WASHINGTON (CN) - At its fifth open meeting to consider regulations mandated by the Dodd-Frank Wall Street Reform and Consumer Protection Act, a divided Commodity Futures Trading Commission adopted two new sets of regulations to limit speculation on futures trading and increase the agency's oversight on derivatives clearing organizations.

In both 3-2 decisions, the majority argued that they were following the mandates of Dodd-Frank, while the dissenters, Commissioners Scott O'Mallia and Jill E. Sommers, said that the agency was being over zealous and had adopted rules that would have a negative economic impact on the commodities futures market.

Dodd-Frank requires that the agency adopt position limits to prevent excessive speculation and manipulation by making it harder for any one trader or entity to corner markets. The rule limits the speculative positions market players can take for 28 physical commodity futures contracts ranging from agricultural products to fossil fuels and precious metals.

The limits are divided in to two types, the spot-month limit and the non-spot month limit. The first applies to positions taken in a specific futures contracts and is applied separately to contracts which require physical delivery and those that are cash settled. The position limit is set at 25 percent of the deliverable supply of the future contract being traded.
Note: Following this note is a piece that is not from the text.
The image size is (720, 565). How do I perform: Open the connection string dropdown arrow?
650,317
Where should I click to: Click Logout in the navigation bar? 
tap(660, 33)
The agency placed a separate limit on the cash-settled NYMEX Henry Hub Natural Gas contracts which is equal to five-times the limit on the NYMEX Henry Hub Natural Gas physical-delivery contract.

The non-spot month position limits apply to positions a trader may have in all contract months combined or in a single month and are set at 10 percent of the open interest in the first 25,000 contracts and 2.5 percent after the initial threshold has been sold.

Both dissenters on the position limits rule, Commissioners Scott O'Malia and Jill E. Sommers said that the rules would limit the ability of institutional investors to engage in effective hedging strategies which usually include a futures component.

In an opening statement titled "Does the Commission Always Know Best," Commissioner O'Malia expressed his concern that the cost of compliance will drive investors out of the markets. "If the commercial entities who use futures and swaps markets for hedging commercial risk feel like we are waging war on them, I don't blame them. According to the Commission's cost-benefit analysis, legitimate hedgers will pay close to 1/3 of the total annual $100 million cost of this proposal for reporting alone."

O'Malia also said that while he agreed that Dodd-Frank mandated that the CFTC must create position limits to curb excessive speculation he said the agency should have presented empirical evidence showing excessive speculation for each category of commodities.

"The Commission voted on this multifaceted rule package without the benefit of performing an objective factual analysis based on the necessary data to determine whether these particular limits and limit formulas will effectively prevent or deter excessive speculation."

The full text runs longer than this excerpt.